"Je glisse mon maigre
dossier sur la table, je prends la place derrière le carton à mon nom,
et je rajuste mon gilet, qui a la perfide habitude de remonter quand je
m'assois depuis que j'ai repris du ventre. Les
poings posés sur la table, je prends le temps de respirer lentement,
comme à mon habitude, en balayant du regard le tour de table, sentant
monter en moi une sourde angoisse. Je suis drôlement impressionné par le nombre d'élus réunis… et par la présence de supérieurs importants.
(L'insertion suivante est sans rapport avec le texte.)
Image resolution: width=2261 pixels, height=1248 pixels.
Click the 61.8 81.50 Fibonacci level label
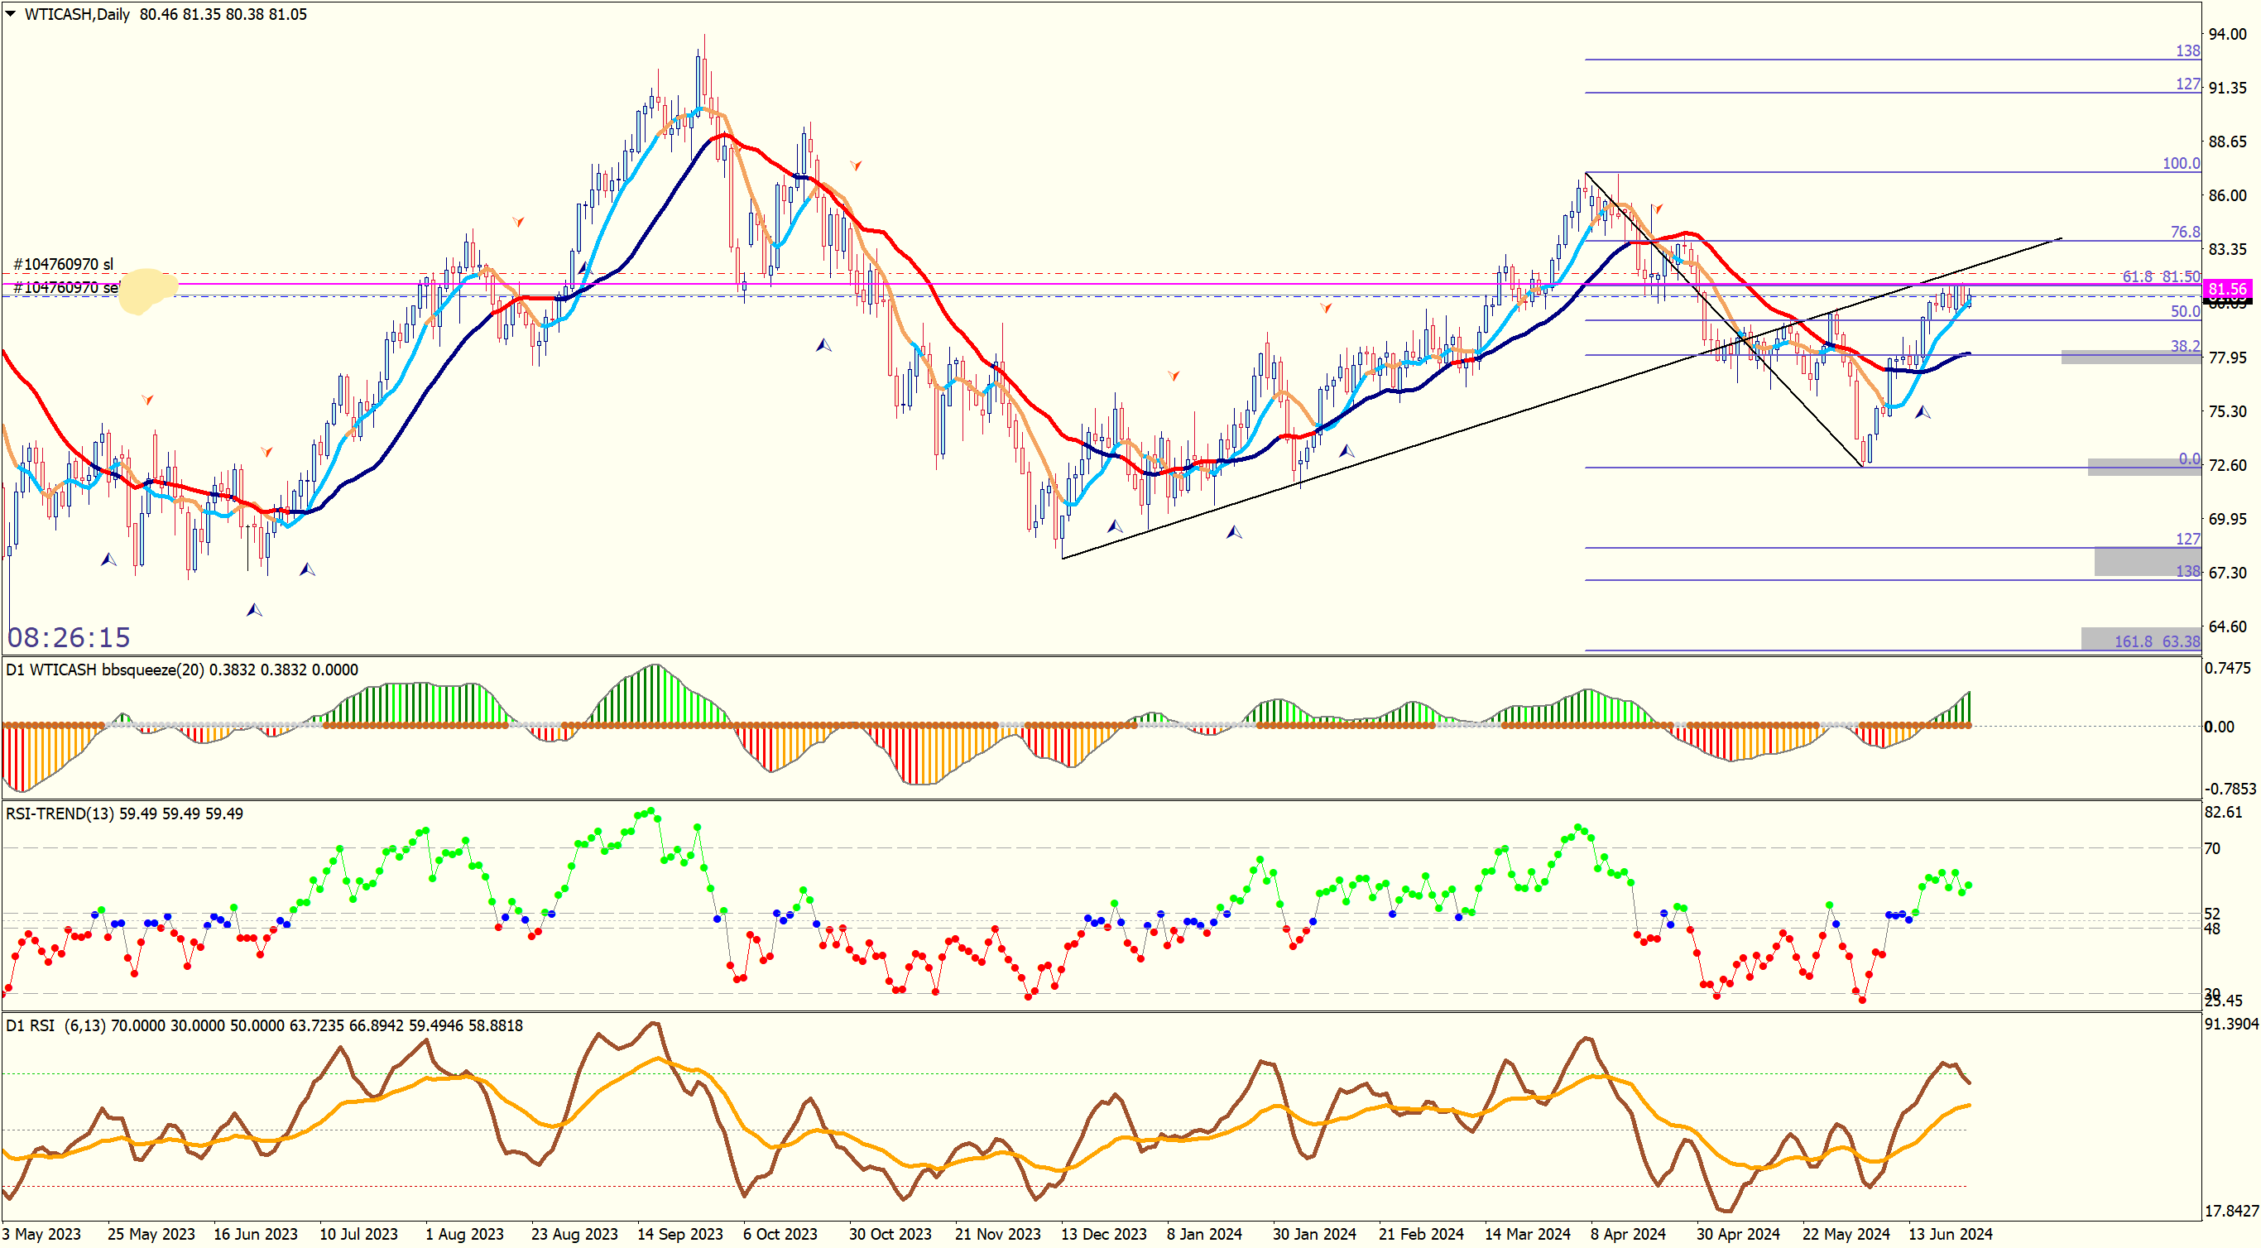pyautogui.click(x=2160, y=276)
Onze
maires, le type de la Drac, deux élus de la région, le département, une
dame des dossiers Leader, le fameux Centre des arts de la rue national,
et même, pour ne pas dire surtout, Mr Boutelet, le président de la communauté de communes. Bon
sang, ils ont réussi leur coup, Lézart de rue… Je rabats mon gilet et
je griffonne quelques notes au crayon gris, pour me donner une
contenance, le temps de bien me préparer.
Mieux vaut me remémorer l'historique, au cas où on m'interrogerait à son sujet.
La
première année où le festival m'a proposé un spectacle pour la commune,
j'étais loin de penser que j'en arriverai un jour à une telle réunion,
prêt à défendre l'événement alors même que Mr Boutelet y est au mieux indifférent, et au pire, opposé.
Bon,
j'ai toujours été sensible à la culture, mais en tant que Maire, je
sais trop bien que c'est le dernier souci de la majorité de mes
administrés.
Franchement, en matière de visibilité électorale, tu gagnes bien
sûr beaucoup plus de crédit à l'AG du club des sports, qu'à celle de
"Lézart de rue", avec leur réputation d'originaux pas très sérieux…
Mais
il y avait dans le conseil municipal plusieurs personnes qui
connaissaient le théâtre de rue et qui étaient très favorables.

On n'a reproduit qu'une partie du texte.